An der Uni wurde von uns Studierenden dann plötzlich das eigenständige Erarbeiten von Wissen verlangt. Dies stellte für viele eine sehr hohe Anforderung dar, was denn auch zu einigen Studienabbrüchen führte. Die Inputs der Professoren jedoch waren im Gegensatz zum Selbststudium mit ganz wenigen Ausnahmen deduktiv. Dozieren „ex catedra“ war meistens angesagt.
Erst in meiner NLP-Weiterbildung bin ich zum ersten Mal wirklich zu induktivem Lernen angeleitet und begleitet worden. Was zu Beginn für mich sehr ungewohnt war („Hhmm, jetzt sollen wir das einfach machen, ja wie denn…??“), machte bald schon unheimlich viel Spass. Zudem konnte ich bei mir selbst erleben, wie nachhaltig das auf diese Art und Weise Erlernte haften bleibt. Auch heute noch kann ich viele Übungen aus meiner Weiterbildung zum NLP-Practitioner mit Hilfe von wenigen Gedankenstützen hervorholen.
Emotionale Erfahrungen bleiben haften
Lange war mir gar nicht bewusst, was denn nun eigentlich konkret anders war. Erst im Trainertraining wurde ich mit dem theoretischen Hintergrund vertraut gemacht. Kurz zusammengefasst basiert das Lernen mit „Dynamic Learning“ auf eigenem Erfahren und Erleben. Die wesentlichen Erkenntnisse erfährt der Lernende, indem er seine bisher vorhandenen Fähigkeiten mit neuen Erfahrungen erweitert.

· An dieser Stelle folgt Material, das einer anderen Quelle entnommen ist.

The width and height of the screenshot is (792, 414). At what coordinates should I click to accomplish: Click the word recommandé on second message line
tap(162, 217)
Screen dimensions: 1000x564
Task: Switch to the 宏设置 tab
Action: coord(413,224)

Wichtig dabei ist, dass dieses Lernen zusammen mit anderen Gruppenmitgliedern vor sich geht. Weil dabei die vorhandenen Fähigkeiten aller präsent sind, entsteht ein grösseres Lernfeld, von dem alle Beteiligten profitieren können. Voraussetzung für das Gelingen des Lernens ist, dass die Beteiligten sich aktiv in die Lernprozesse einbringen. Alle sind gefordert, die persönlichen Lerngewinne jedes einzelnen Teilnehmenden bestmöglich zu unterstützen.
Da dadurch bei jedem Gruppenmitglied ein individueller Lernprozess angestossen wird, kann auch sichergestellt werden, dass das Lernen auch nach dem Ende der Lektion weitergeht. Als Trainerin kann ich dies zusätzlich unterstützen, indem ich den Teilnehmenden entsprechende Aufgaben mitgebe. Spätere Erfahrungen im Alltag, die mit dem Gelernten im Zusammenhang stehen, werden so als weitere Übungsmöglichkeiten erkannt und genutzt.
Lernspass
Wie oben angedeutet, ist Lernen mit „Dynamic Learning“ mit viel Freude verbunden. Zwei Faktoren führen meiner Ansicht nach dazu.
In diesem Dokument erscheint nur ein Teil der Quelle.